Different from GSDL however are the following technical ideas in J-ISIS as aDigital Library tool:

Whereas GSDL uses the file-system as a ‘database’ environment to keep track of the documents (with an organization in a hierarchy of folders with hashed names), J-ISIS is fully database-oriented, which we claim would yield into better performance esp. at higher levels of document numbers.

GSDL stores the documents in XML-files whereas J-ISIS, in our implementation, stores the original document in the ‘idocs’ sub-folder of the database and the text-contents only once within the database, from where it can be loaded using the formatting language of ISIS.

GSDL allows for simply adding folders of (multiple) documents into the collection whereas J-ISIS uses a one-by-one approach, but then does this (much) faster than GSDL.

As a rather simple but useful first test, we built a collection of 200 documents, a typical mix of mostly PDF with some .doc, docx, .xls, .htm(l) etc.
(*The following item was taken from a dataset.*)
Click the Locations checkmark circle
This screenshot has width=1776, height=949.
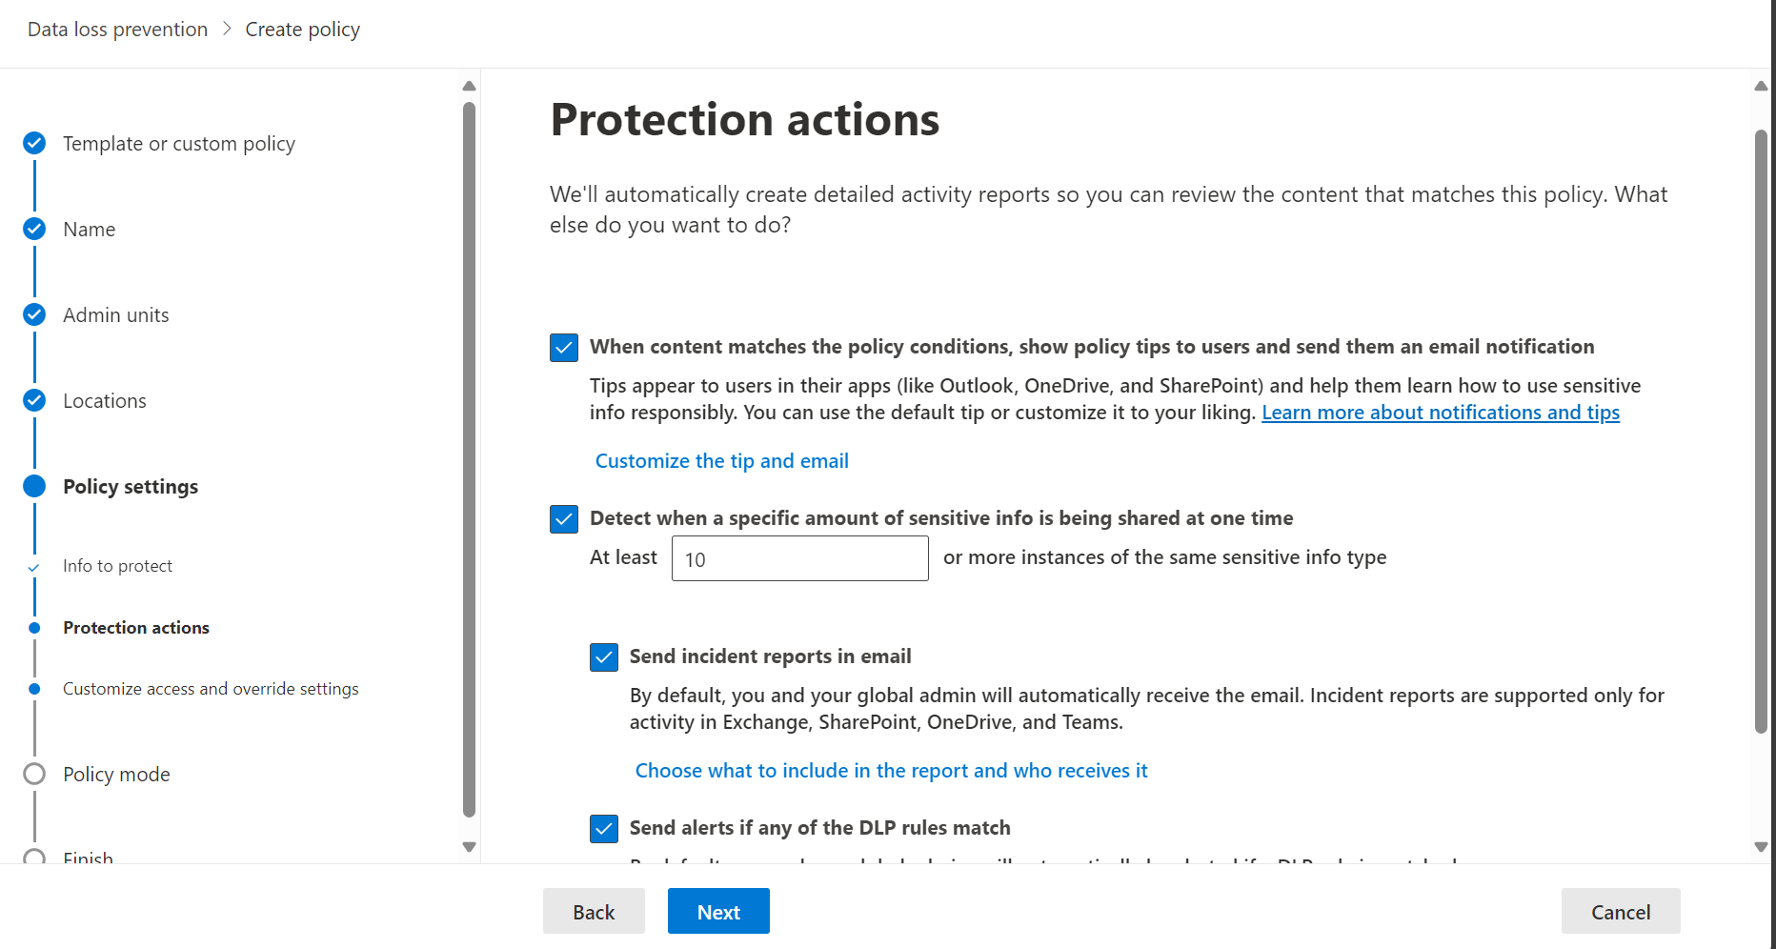pos(34,400)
The size of the documents varied from the typical minimum sizes for HTML documents of about 20Kb to one very large PDF of more than 200 Mb. J-ISIS could deal with all documents (including .docx and latest versions of PDF). Adding one document typically would take a few seconds (not including navigating to the file in the file-browser) and re-indexing the whole collection took only 9 seconds (25 in GSDL). The test collection took 626 Mb in GSDL and 204 Mb in J-ISIS. This difference is linear and will become more important when larger collections are dealt with.

Our preliminary performance tests therefore show tha :

J-ISIS is certainly as fast, if not faster, in processing documents in comparison with GSDL

J-ISIS is certainly (much) more efficient in the necessary storage for collections.
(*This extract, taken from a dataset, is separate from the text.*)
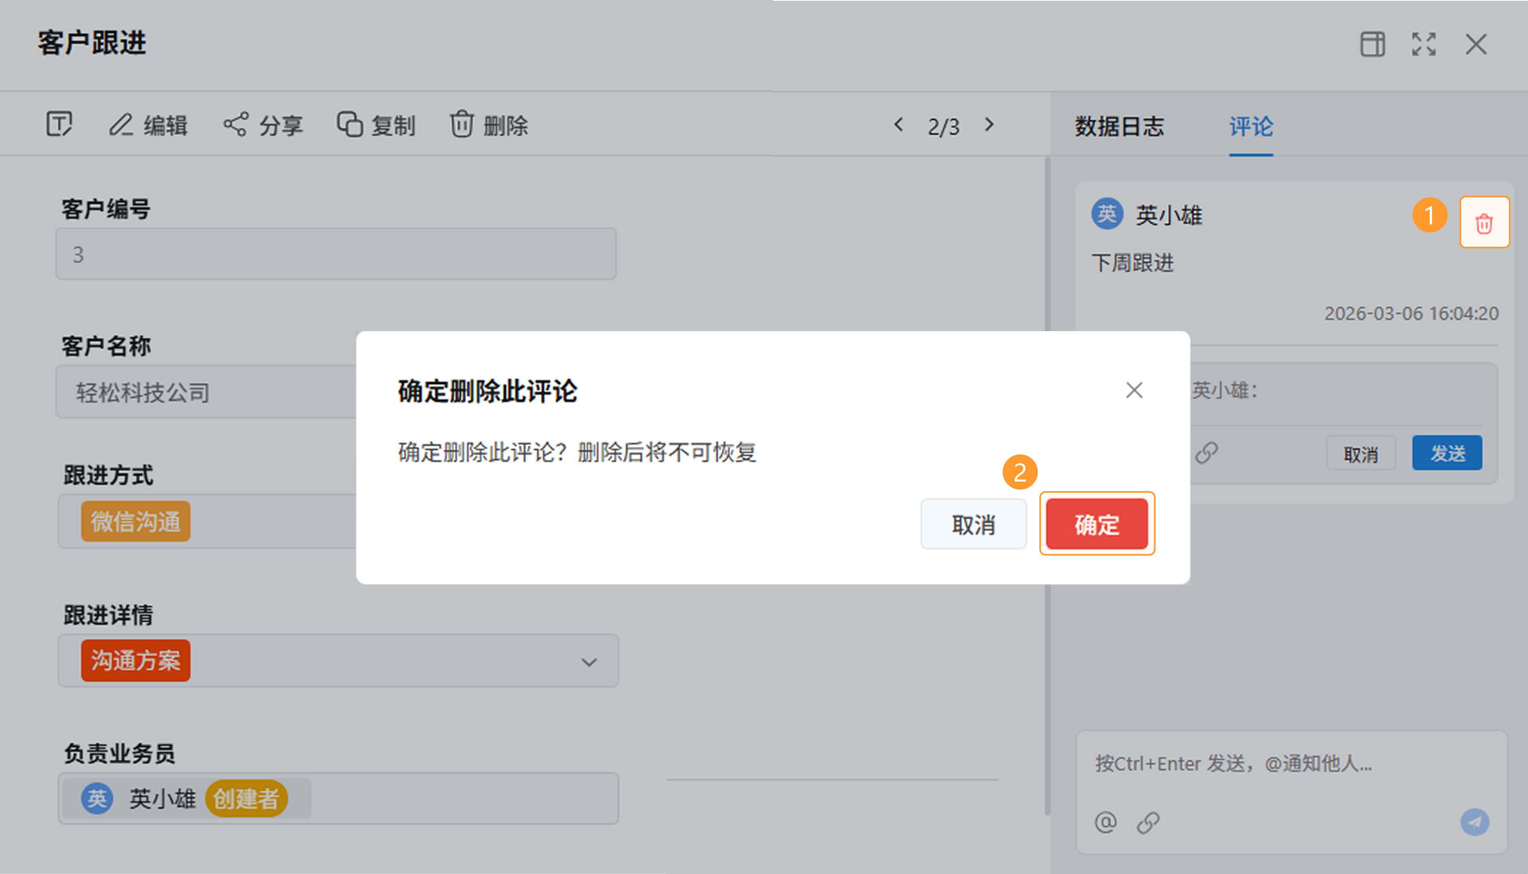1528x874 pixels.
Task: Select the 评论 tab
Action: pyautogui.click(x=1251, y=127)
This comparison does not take into account that the GSDL software provides more advanced features such as ‘section’ based indexing (taking into account intra-document boundaries) and ‘classifiers’ for browsing (which in J-ISIS should be done by the use of different sorting mechanisms of search results) or specific nice features such as the ‘PagedImagePlugin’, which allows paging through a collection with mutual links in between images and texts of documents.

On the other hand, using more advanced techniques of ISIS, especially the formatting language, one could imagine more advanced Digital Library features to be already available for further development and testing.
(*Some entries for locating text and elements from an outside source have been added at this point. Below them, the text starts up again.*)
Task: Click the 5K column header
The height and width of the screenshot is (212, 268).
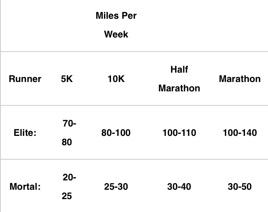Action: 67,79

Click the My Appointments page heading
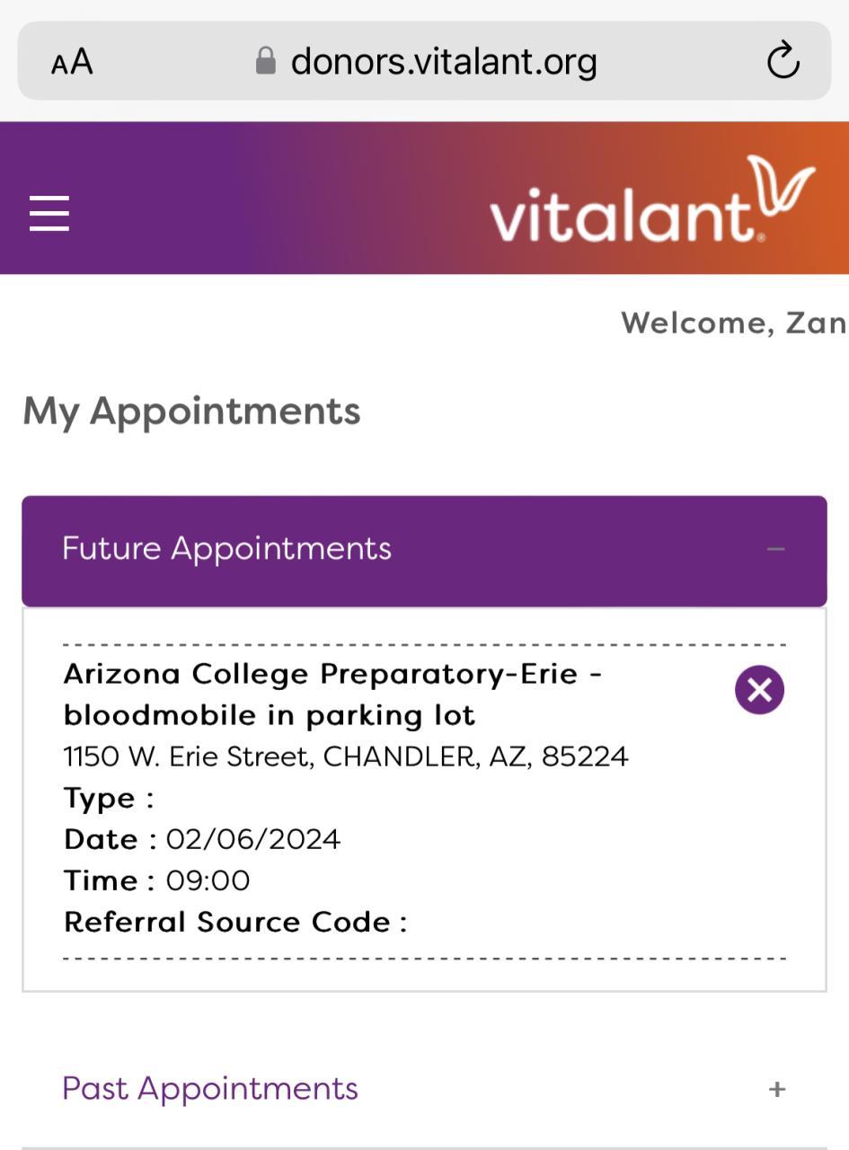coord(191,411)
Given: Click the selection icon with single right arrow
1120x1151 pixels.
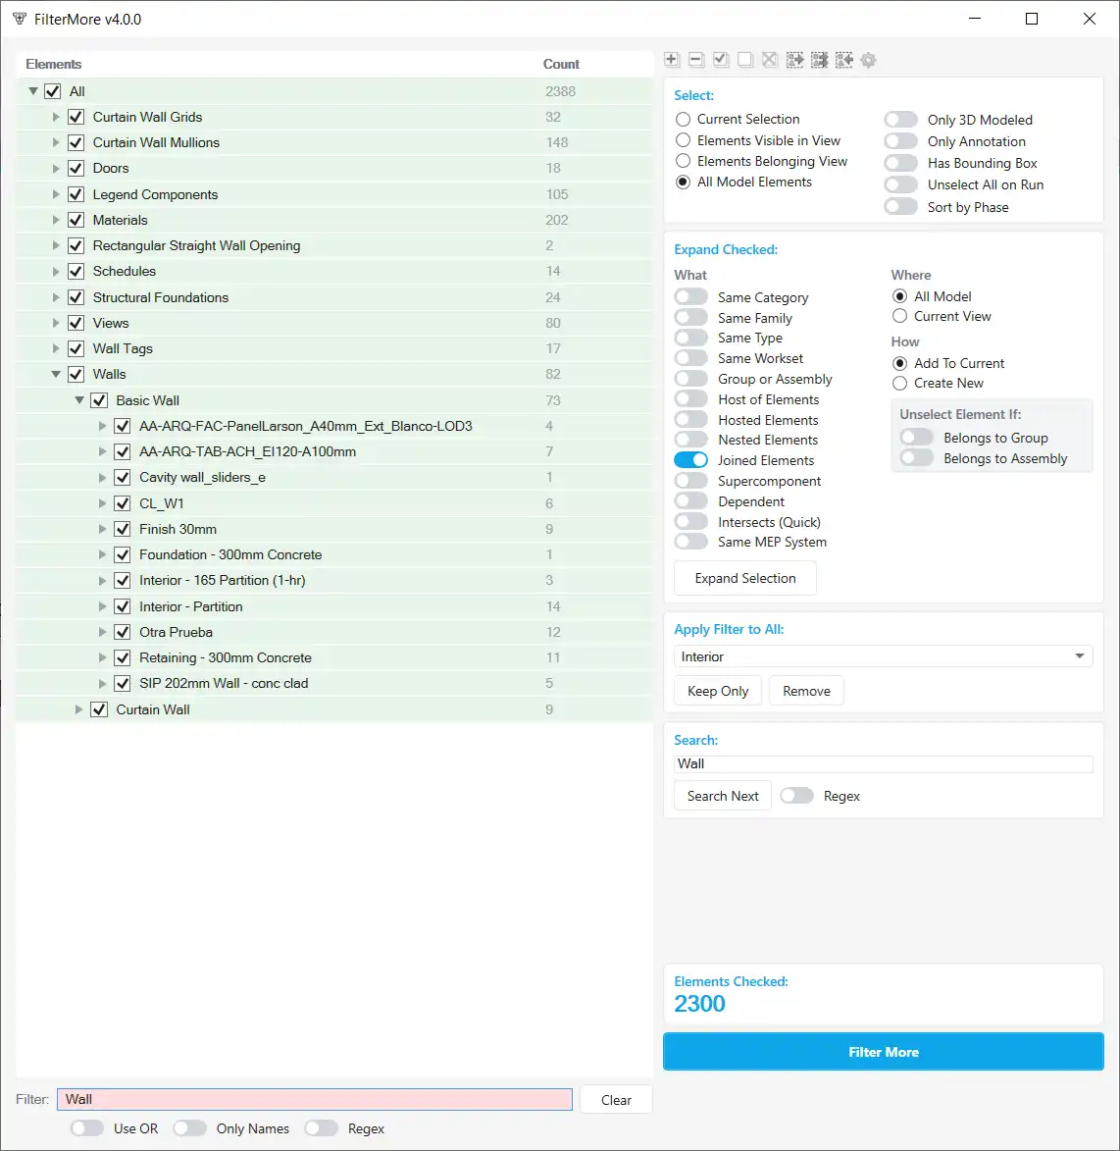Looking at the screenshot, I should (794, 60).
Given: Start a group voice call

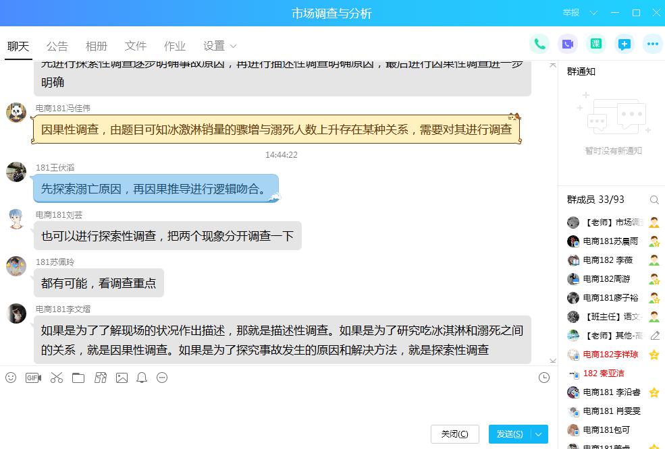Looking at the screenshot, I should tap(539, 44).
Conclusions and recommendations

With the new Digital Library feature for easy building collections now being available in J-ISIS, along with the presence of well-proven and positively tested features like structural independency, capacity of dealing with any document size and format, UNICODE and Lucene-based full-text indexing, we believe that J-ISIS could be a strong new addition to the market for Digital Library solutions, especially where existing ISIS data and skills are available.

We strongly recommend UNESCO, in view of its mandate to support such information management initiatives, to re-activate its support for J-ISIS in view of its potential.